* FRAGMENTO
<<<<

Nos hallamos ante una obra fundamental para comprender una parte decisiva de la historia de Europa occidental: los siglos anteriores y posteriores a la implantación del capitalismo y el inicio de la expansión oceánica y la conquista de América. Federici se centra en las formas de resistencia populares a estos proyectos, uno de cuyos episodios más sangrientos fue la caza de brujas, fenómeno que la mayoría de historiadores ha silenciado y al que las feministas sí han prestado atención. Pero más allá de los datos, esta obra nos ha suscitado un interés especial por las aportaciones que hace a un modelo de análisis no-androcéntrico, cuestión que debería ser objeto de un debate.
En el Capítulo I (El mundo entero necesita una sacudida. Los movimientos sociales y la crisis política en la Europa medieval), Federici plantea que, para comprender el papel que jugaron las mujeres en la crisis del feudalismo, y los motivos que llevaron a la persecución de las brujas durante tres siglos, hay que examinar las luchas que libró el proletariado medieval contra el poder feudal; por tanto, tener en cuenta además de los terrenos clásicos de la lucha de clases, la transformación de las relaciones de género.
¿Por qué las acciones del proletariado medieval para “poner el mundo patas arriba” no condujeron a una alternativa al feudalismo y al capitalismo?, se pregunta la autora.
La respuesta le lleva al desarrollo de la servidumbre en Europa en los siglos V y VI, y a las herejías y los conflictos del campesinado contra los terratenientes en la Edad Media.

>>>>

* EJERCICIO 1
Según la reseña sobre la obra de Federici, ¿qué fenómeno ha silenciado la mayoría de los historiadores?
* EJERCICIO 2
Transcribe el pasaje de la reseña sobre la obra de Federici que va entre "La respuesta le" y "la Edad Media.", ambos incluidos.
* EJERCICIO 3
Prosigue la reseña sobre la obra de Federici a partir de su última oración.
Para resolver lo que se pide no hace falta consultar los datos.

* DATOS

<<<<

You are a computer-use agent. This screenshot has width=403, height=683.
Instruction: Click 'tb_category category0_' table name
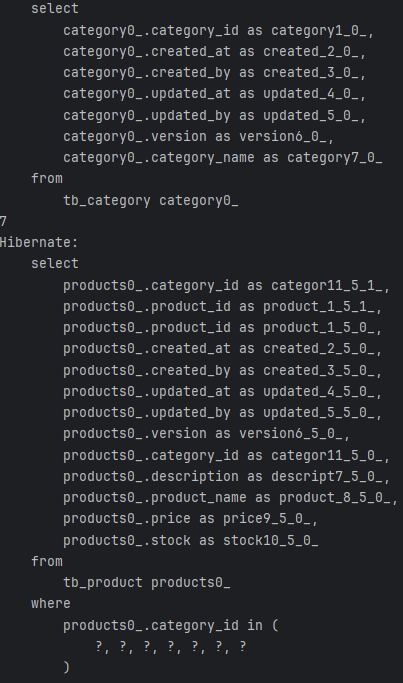click(151, 200)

>>>>

* RESULTADO DE LA TAREA 1
La caza de brujas.

* RESULTADO DE LA TAREA 2
La respuesta le lleva al desarrollo de la servidumbre en Europa en los siglos V y VI, y a las herejías y los conflictos del campesinado contra los terratenientes en la Edad Media.

* RESULTADO DE LA TAREA 3
Se convocó a Cruzadas contra los herejes y para liberar la Tierra Santa de los “infieles”, y el Papa creó la Santa Inquisición. El colapso demográfico de la Peste Negra puso las jerarquías sociales patas arriba. Pero a finales del siglo XV se inició una contrarrevolución que degradó a todas las mujeres, cualquiera que fuera su clase, insensibilizó a la población frente a la violencia contra las mujeres y preparó el terreno para la caza de brujas.
El Capítulo II (La acumulación de trabajo y la degradación de las mujeres. La construcción de la “diferencia” en la “transición al capitalismo”) nos parece fundamental, porque en él explica la autora los conceptos clave que utiliza.
El proceso revolucionario desarrollado a lo largo de la Edad Media llegó a su fin, dice, con la implantación del capitalismo como respuesta a la crisis del poder feudal, a la derrota de las revueltas campesinas que se agravaron con la caza de brujas, y a la expansión colonial. En menos de tres siglos, la clase dominante europea lanzó una ofensiva que cambió la historia del planeta, estableciendo las bases del sistema capitalista mundial, en un intento sostenido de apropiarse de nuevas fuentes de riqueza, expandir su base económica y poner bajo su mando un mayor número de trabajadores.
La violencia fue el principal medio en este proceso de acumulación primitiva. Sostiene que “éste es el contexto histórico en el que se debe ubicar la historia de las mujeres y de la reproducción en la transición del feudalismo al capitalismo, en Europa y América”.
Y para argumentarlo, rastrea dos temas clásicos: la privatización de la tierra, iniciada en Europa a fines del siglo XV, coincidiendo con la expansión colonial; y la “revolución de los precios” atribuida a la llegada del oro y la plata de América. Pero esta explicación, añade, hay que completarla tratando las políticas que la clase capitalista introdujo con el fin de disciplinar, reproducir y ampliar al proletariado europeo, comenzando con el ataque que lanzó contra las mujeres que desembocó en un “nuevo orden patriarcal”, el “patriarcado del salario”, la “esclavitud del salario”.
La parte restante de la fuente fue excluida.